I deleted 100s of pages of my site and webmaster tools keeps returning loads of 404 crawl errors. Of course, I deleted the pages, but I don't want them to exist anymore. How can I stop Google looking for them without having to remove each one from the index manually?
Providing you have removed all internal links to those pages and also removed references from your sitemap(s) Google should eventually give up trying to crawl them. How long ago did you delete the pages from your site? did the deleted pages have any/many links from other sites? Cheers James
It's gone down to 113 pages, but it's been 6 months, so rather a long time. It wouldn't be an issue but I think lots of errors affect rankings.

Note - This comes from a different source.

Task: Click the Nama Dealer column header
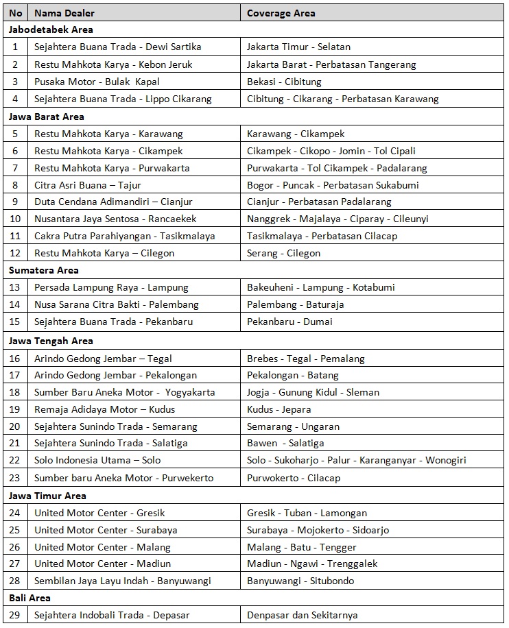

Yes, so Google will see the 404 and know that the site is well managed. It's to be expected that content will change over time. Back when I used to monitor what Google asked for - long before Analytics came along - you'd see Googlebot request pages with implausible names - they were checking for badly run sites or sites that had auto-content. People would spend time trying to find where Google was getting these urls from (bad links on their own or others sites) without thinking about the job the bots were doing. However, it is odd that you deleted so many pages in one go. Google will realise that and come to their own conclusions about you. I'm thinking you got rid of a ton of paid posts so that your site is "clean". What will Google think?
Still, it's strange that there are still quite a lot in the index. They weren't paid posts. I changed my site theme and old way posts were formatted messed the posts up. It was easier to delete them than go back and change all the content.
Okay - so, if you wanted to keep the posts, what you should have done is to either create new posts (after deletion) with the same urls, or new posts with the same content (but new urls) and provide a 302 for the old ones. Not always feasible, I guess, but that would have been a better solution. Just make sure that the old urls are removed from your sitemap, and eventually Google will probably stop trying to index them.
It was old time sensitive content anyway. I didn't mind getting rid of it. Just that now I keep getting all the errors in webmaster tools
You can set 301 redirects to new pages from these old pages. Or they will fall out of Google search in about 2 weeks or so.
I had the same issue when I restructured my blog, thus had to change around 200 URL's. The whole content was still there but only under different URL's, I just updated the sitemap and Google sorted out the rest in a couple weeks for me. Even the search results have been updated spotlessly.